Large Language Models (LLMs) and Artificial Intelligence

Against the backdrop of the rapid advancement of Large Language Models (LLMs), Text+ aims to explore the potential applications of generative language models, artificial intelligence, and transformer models in science. The consortium seeks to leverage its extensive language and text data collections, as well as the powerful computing centers of its partner institutions.

Text+ aims to develop applications and services for scientific communities that utilize LLMs. Additionally, Text+ centers intend to prepare their language and text resources in a targeted manner to train language models effectively. Text+ will offer models (such as fine-tuning pretrained models or Retrieval-Augmented Generation, RAG) for specific tasks, as well as resources—data and computing power—for researchers to fine-tune models. Furthermore, Text+ aims to explore how material with (copyright) access restrictions can be integrated into LLMs, whether and how LLMs can be trained with derived text formats, and for which research questions LLMs are suitable.

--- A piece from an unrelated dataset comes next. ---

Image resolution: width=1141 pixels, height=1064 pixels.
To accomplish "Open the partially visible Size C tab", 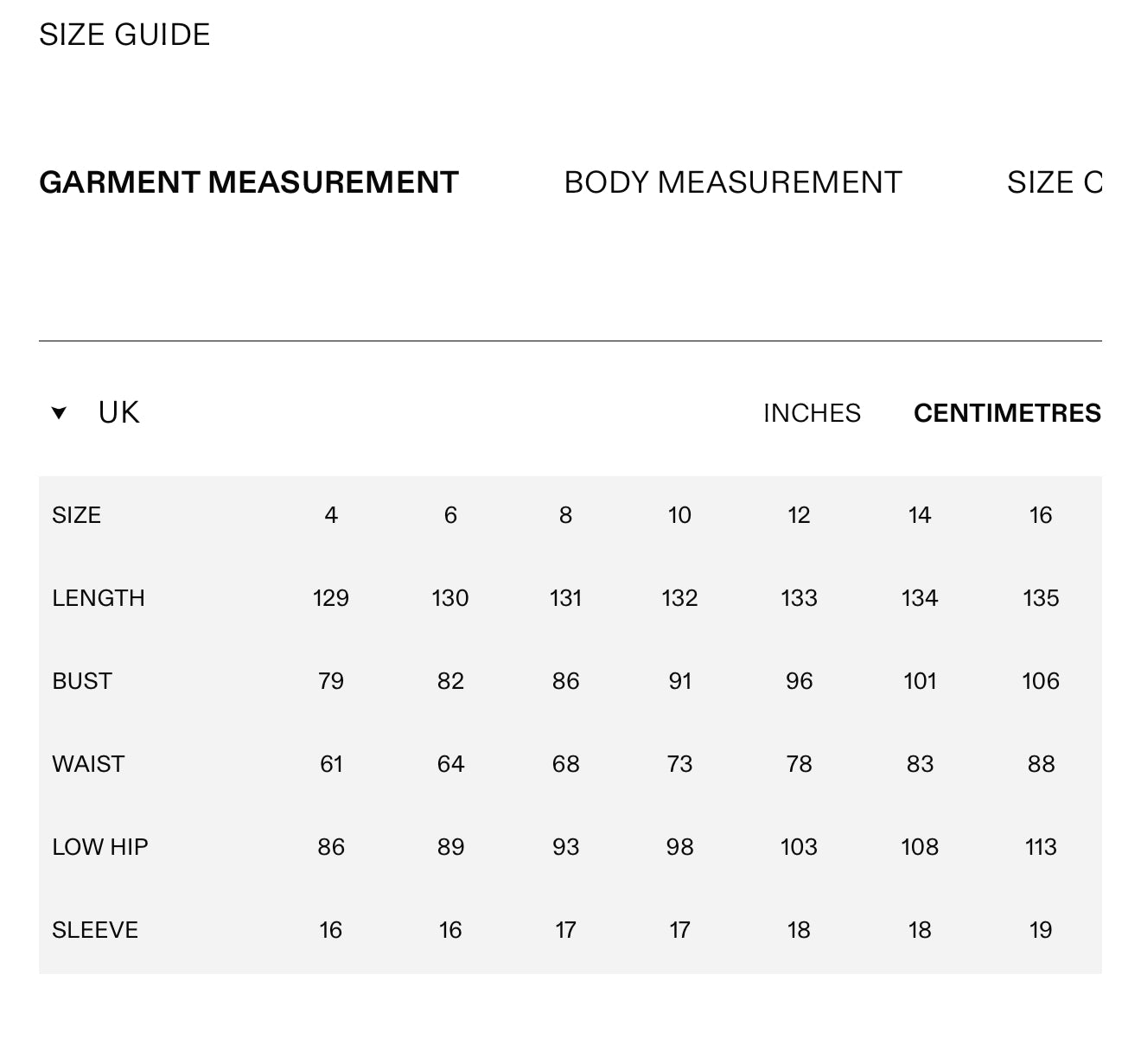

The following specific use cases illustrate the potential offered by LLMs and Text+ together:

  • Data Preprocessing using Named Entity Recognition (NER) as an example: LLMs assist in data preprocessing for later application of a specially trained NER model.
  • Runtime Environment for NLP tools: Classifiers (e.g., from MONAPipe in Text+) are provided in containers via API and equipped with GPU nodes for effective deep learning model utilization.
  • Generation of Example Sentences or context: LLMs will support the enrichment of entries in the lexical-semantic word network GermaNet.
  • Query Generation to support search in Federated Content Search (FCS) by Text+: An LLM-based chatbot will aid in exploring the FCS and help translate natural language queries into syntactically correct search queries for the FCS.
  • Entity Linking: LLMs assist in linking named entities in full texts with authority files like the GND or knowledge bases like Wikidata.
  • Historical Normalizations: LLMs trained with data from historical collections adjust varying spellings from different eras.